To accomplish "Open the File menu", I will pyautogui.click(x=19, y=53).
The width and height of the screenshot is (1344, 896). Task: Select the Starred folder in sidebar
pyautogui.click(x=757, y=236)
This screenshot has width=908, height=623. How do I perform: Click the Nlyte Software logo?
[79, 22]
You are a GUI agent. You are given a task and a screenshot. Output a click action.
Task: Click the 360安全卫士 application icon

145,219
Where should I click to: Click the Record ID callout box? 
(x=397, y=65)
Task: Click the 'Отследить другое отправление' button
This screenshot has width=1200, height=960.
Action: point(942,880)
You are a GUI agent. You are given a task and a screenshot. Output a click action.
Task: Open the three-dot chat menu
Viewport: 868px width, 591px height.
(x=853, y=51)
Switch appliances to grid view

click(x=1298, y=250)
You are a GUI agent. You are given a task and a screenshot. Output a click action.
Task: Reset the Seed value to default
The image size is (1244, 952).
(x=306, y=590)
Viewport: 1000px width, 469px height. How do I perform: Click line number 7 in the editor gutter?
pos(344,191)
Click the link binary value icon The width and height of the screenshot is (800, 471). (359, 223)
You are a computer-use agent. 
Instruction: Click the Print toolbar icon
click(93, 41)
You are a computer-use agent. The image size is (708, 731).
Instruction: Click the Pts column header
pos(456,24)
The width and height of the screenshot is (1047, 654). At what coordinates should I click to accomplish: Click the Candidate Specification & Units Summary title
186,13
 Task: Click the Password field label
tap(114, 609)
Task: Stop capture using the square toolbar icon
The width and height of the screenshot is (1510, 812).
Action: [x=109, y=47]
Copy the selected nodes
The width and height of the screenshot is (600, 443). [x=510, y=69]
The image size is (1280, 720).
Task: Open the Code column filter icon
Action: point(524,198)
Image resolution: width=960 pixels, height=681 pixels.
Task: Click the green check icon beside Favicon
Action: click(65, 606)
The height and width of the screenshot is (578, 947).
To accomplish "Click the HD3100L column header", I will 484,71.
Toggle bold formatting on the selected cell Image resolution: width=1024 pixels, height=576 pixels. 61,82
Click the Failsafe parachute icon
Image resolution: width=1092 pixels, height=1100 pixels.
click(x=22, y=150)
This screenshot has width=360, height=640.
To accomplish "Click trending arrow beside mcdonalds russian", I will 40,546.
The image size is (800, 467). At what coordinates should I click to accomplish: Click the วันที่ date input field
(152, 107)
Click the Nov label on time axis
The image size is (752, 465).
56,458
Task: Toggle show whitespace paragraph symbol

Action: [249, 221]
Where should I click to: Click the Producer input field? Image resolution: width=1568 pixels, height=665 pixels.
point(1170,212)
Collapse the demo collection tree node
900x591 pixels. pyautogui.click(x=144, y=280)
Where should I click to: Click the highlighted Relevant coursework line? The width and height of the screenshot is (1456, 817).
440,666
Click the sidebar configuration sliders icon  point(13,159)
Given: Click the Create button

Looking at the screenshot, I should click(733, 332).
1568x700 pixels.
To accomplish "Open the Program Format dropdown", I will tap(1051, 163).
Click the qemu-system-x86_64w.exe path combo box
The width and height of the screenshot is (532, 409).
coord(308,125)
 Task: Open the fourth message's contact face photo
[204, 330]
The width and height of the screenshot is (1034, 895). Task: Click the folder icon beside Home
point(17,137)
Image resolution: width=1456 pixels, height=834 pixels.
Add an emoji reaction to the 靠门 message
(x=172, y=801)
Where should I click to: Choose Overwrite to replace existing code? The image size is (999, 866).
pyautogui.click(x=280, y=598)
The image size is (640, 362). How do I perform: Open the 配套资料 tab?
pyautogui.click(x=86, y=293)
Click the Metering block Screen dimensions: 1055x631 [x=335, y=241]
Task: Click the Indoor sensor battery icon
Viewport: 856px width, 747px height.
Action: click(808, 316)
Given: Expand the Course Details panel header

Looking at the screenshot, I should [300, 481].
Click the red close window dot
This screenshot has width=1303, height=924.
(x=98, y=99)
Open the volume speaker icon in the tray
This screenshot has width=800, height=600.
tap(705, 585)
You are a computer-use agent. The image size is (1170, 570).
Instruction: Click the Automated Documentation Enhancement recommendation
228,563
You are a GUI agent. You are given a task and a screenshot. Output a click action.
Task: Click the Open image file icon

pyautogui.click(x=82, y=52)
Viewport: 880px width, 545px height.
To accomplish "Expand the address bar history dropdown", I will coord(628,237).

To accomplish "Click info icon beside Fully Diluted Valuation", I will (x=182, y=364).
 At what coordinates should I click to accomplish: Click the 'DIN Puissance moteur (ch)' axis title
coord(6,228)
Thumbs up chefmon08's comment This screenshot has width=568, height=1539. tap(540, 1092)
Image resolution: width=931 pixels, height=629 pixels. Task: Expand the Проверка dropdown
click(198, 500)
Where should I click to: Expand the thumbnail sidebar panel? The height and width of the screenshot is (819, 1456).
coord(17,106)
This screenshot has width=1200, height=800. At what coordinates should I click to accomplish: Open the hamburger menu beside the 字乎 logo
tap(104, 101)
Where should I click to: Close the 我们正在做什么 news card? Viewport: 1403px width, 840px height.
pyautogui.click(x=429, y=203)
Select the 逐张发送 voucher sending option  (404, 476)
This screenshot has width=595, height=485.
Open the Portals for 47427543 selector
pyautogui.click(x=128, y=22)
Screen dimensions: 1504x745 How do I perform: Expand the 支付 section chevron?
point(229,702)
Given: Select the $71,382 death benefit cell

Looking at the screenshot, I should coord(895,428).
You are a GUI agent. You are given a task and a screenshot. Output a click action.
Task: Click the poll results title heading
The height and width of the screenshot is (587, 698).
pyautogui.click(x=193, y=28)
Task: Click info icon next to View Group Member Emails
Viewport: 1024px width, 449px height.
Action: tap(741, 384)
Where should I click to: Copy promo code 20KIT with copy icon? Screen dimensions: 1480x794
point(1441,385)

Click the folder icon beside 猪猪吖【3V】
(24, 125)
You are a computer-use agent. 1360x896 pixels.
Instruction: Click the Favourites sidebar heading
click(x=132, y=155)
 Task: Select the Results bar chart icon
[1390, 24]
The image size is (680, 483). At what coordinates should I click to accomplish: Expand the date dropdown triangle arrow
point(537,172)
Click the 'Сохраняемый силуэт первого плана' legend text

--*--

Exercise details
Please render all the records above as a Markdown table with two columns, Row for the row number and Line for the line itself. Leave out blank lines.

In response
| Row | Line |
|---|---|
| 1 | To accomplish "Open the File menu", I will pyautogui.click(x=19, y=53). |
| 2 | The width and height of the screenshot is (1344, 896). Task: Select the Starred folder in sidebar |
| 3 | pyautogui.click(x=757, y=236) |
| 4 | This screenshot has width=908, height=623. How do I perform: Click the Nlyte Software logo? |
| 5 | [79, 22] |
| 6 | You are a GUI agent. You are given a task and a screenshot. Output a click action. |
| 7 | Task: Click the 360安全卫士 application icon |
| 8 | 145,219 |
| 9 | Where should I click to: Click the Record ID callout box?  |
| 10 | (x=397, y=65) |
| 11 | Task: Click the 'Отследить другое отправление' button |
| 12 | This screenshot has width=1200, height=960. |
| 13 | Action: point(942,880) |
| 14 | You are a GUI agent. You are given a task and a screenshot. Output a click action. |
| 15 | Task: Open the three-dot chat menu |
| 16 | Viewport: 868px width, 591px height. |
| 17 | (x=853, y=51) |
| 18 | Switch appliances to grid view |
| 19 | click(x=1298, y=250) |
| 20 | You are a GUI agent. You are given a task and a screenshot. Output a click action. |
| 21 | Task: Reset the Seed value to default |
| 22 | The image size is (1244, 952). |
| 23 | (x=306, y=590) |
| 24 | Viewport: 1000px width, 469px height. How do I perform: Click line number 7 in the editor gutter? |
| 25 | pos(344,191) |
| 26 | Click the link binary value icon The width and height of the screenshot is (800, 471). (359, 223) |
| 27 | You are a computer-use agent.  |
| 28 | Instruction: Click the Print toolbar icon |
| 29 | click(93, 41) |
| 30 | You are a computer-use agent. The image size is (708, 731). |
| 31 | Instruction: Click the Pts column header |
| 32 | pos(456,24) |
| 33 | The width and height of the screenshot is (1047, 654). At what coordinates should I click to accomplish: Click the Candidate Specification & Units Summary title |
| 34 | 186,13 |
| 35 |  Task: Click the Password field label |
| 36 | tap(114, 609) |
| 37 | Task: Stop capture using the square toolbar icon |
| 38 | The width and height of the screenshot is (1510, 812). |
| 39 | Action: [x=109, y=47] |
| 40 | Copy the selected nodes |
| 41 | The width and height of the screenshot is (600, 443). [x=510, y=69] |
| 42 | The image size is (1280, 720). |
| 43 | Task: Open the Code column filter icon |
| 44 | Action: point(524,198) |
| 45 | Image resolution: width=960 pixels, height=681 pixels. |
| 46 | Task: Click the green check icon beside Favicon |
| 47 | Action: click(65, 606) |
| 48 | The height and width of the screenshot is (578, 947). |
| 49 | To accomplish "Click the HD3100L column header", I will 484,71. |
| 50 | Toggle bold formatting on the selected cell Image resolution: width=1024 pixels, height=576 pixels. 61,82 |
| 51 | Click the Failsafe parachute icon |
| 52 | Image resolution: width=1092 pixels, height=1100 pixels. |
| 53 | click(x=22, y=150) |
| 54 | This screenshot has width=360, height=640. |
| 55 | To accomplish "Click trending arrow beside mcdonalds russian", I will 40,546. |
| 56 | The image size is (800, 467). At what coordinates should I click to accomplish: Click the วันที่ date input field |
| 57 | (152, 107) |
| 58 | Click the Nov label on time axis |
| 59 | The image size is (752, 465). |
| 60 | 56,458 |
| 61 | Task: Toggle show whitespace paragraph symbol |
| 62 | Action: [249, 221] |
| 63 | Where should I click to: Click the Producer input field? Image resolution: width=1568 pixels, height=665 pixels. |
| 64 | point(1170,212) |
| 65 | Collapse the demo collection tree node |
| 66 | 900x591 pixels. pyautogui.click(x=144, y=280) |
| 67 | Where should I click to: Click the highlighted Relevant coursework line? The width and height of the screenshot is (1456, 817). |
| 68 | 440,666 |
| 69 | Click the sidebar configuration sliders icon  point(13,159) |
| 70 | Given: Click the Create button |
| 71 | Looking at the screenshot, I should click(733, 332). |
| 72 | 1568x700 pixels. |
| 73 | To accomplish "Open the Program Format dropdown", I will tap(1051, 163). |
| 74 | Click the qemu-system-x86_64w.exe path combo box |
| 75 | The width and height of the screenshot is (532, 409). |
| 76 | coord(308,125) |
| 77 |  Task: Open the fourth message's contact face photo |
| 78 | [204, 330] |
| 79 | The width and height of the screenshot is (1034, 895). Task: Click the folder icon beside Home |
| 80 | point(17,137) |
| 81 | Image resolution: width=1456 pixels, height=834 pixels. |
| 82 | Add an emoji reaction to the 靠门 message |
| 83 | (x=172, y=801) |
| 84 | Where should I click to: Choose Overwrite to replace existing code? The image size is (999, 866). |
| 85 | pyautogui.click(x=280, y=598) |
| 86 | The image size is (640, 362). How do I perform: Open the 配套资料 tab? |
| 87 | pyautogui.click(x=86, y=293) |
| 88 | Click the Metering block Screen dimensions: 1055x631 [x=335, y=241] |
| 89 | Task: Click the Indoor sensor battery icon |
| 90 | Viewport: 856px width, 747px height. |
| 91 | Action: click(808, 316) |
| 92 | Given: Expand the Course Details panel header |
| 93 | Looking at the screenshot, I should [300, 481]. |
| 94 | Click the red close window dot |
| 95 | This screenshot has width=1303, height=924. |
| 96 | (x=98, y=99) |
| 97 | Open the volume speaker icon in the tray |
| 98 | This screenshot has width=800, height=600. |
| 99 | tap(705, 585) |
| 100 | You are a computer-use agent. The image size is (1170, 570). |
| 101 | Instruction: Click the Automated Documentation Enhancement recommendation |
| 102 | 228,563 |
| 103 | You are a GUI agent. You are given a task and a screenshot. Output a click action. |
| 104 | Task: Click the Open image file icon |
| 105 | pyautogui.click(x=82, y=52) |
| 106 | Viewport: 880px width, 545px height. |
| 107 | To accomplish "Expand the address bar history dropdown", I will coord(628,237). |
| 108 | To accomplish "Click info icon beside Fully Diluted Valuation", I will (x=182, y=364). |
| 109 |  At what coordinates should I click to accomplish: Click the 'DIN Puissance moteur (ch)' axis title |
| 110 | coord(6,228) |
| 111 | Thumbs up chefmon08's comment This screenshot has width=568, height=1539. tap(540, 1092) |
| 112 | Image resolution: width=931 pixels, height=629 pixels. Task: Expand the Проверка dropdown |
| 113 | click(198, 500) |
| 114 | Where should I click to: Expand the thumbnail sidebar panel? The height and width of the screenshot is (819, 1456). |
| 115 | coord(17,106) |
| 116 | This screenshot has width=1200, height=800. At what coordinates should I click to accomplish: Open the hamburger menu beside the 字乎 logo |
| 117 | tap(104, 101) |
| 118 | Where should I click to: Close the 我们正在做什么 news card? Viewport: 1403px width, 840px height. |
| 119 | pyautogui.click(x=429, y=203) |
| 120 | Select the 逐张发送 voucher sending option  (404, 476) |
| 121 | This screenshot has width=595, height=485. |
| 122 | Open the Portals for 47427543 selector |
| 123 | pyautogui.click(x=128, y=22) |
| 124 | Screen dimensions: 1504x745 How do I perform: Expand the 支付 section chevron? |
| 125 | point(229,702) |
| 126 | Given: Select the $71,382 death benefit cell |
| 127 | Looking at the screenshot, I should coord(895,428). |
| 128 | You are a GUI agent. You are given a task and a screenshot. Output a click action. |
| 129 | Task: Click the poll results title heading |
| 130 | The height and width of the screenshot is (587, 698). |
| 131 | pyautogui.click(x=193, y=28) |
| 132 | Task: Click info icon next to View Group Member Emails |
| 133 | Viewport: 1024px width, 449px height. |
| 134 | Action: tap(741, 384) |
| 135 | Where should I click to: Copy promo code 20KIT with copy icon? Screen dimensions: 1480x794 |
| 136 | point(1441,385) |
| 137 | Click the folder icon beside 猪猪吖【3V】 |
| 138 | (24, 125) |
| 139 | You are a computer-use agent. 1360x896 pixels. |
| 140 | Instruction: Click the Favourites sidebar heading |
| 141 | click(x=132, y=155) |
| 142 |  Task: Select the Results bar chart icon |
| 143 | [1390, 24] |
| 144 | The image size is (680, 483). At what coordinates should I click to accomplish: Expand the date dropdown triangle arrow |
| 145 | point(537,172) |
| 146 | Click the 'Сохраняемый силуэт первого плана' legend text |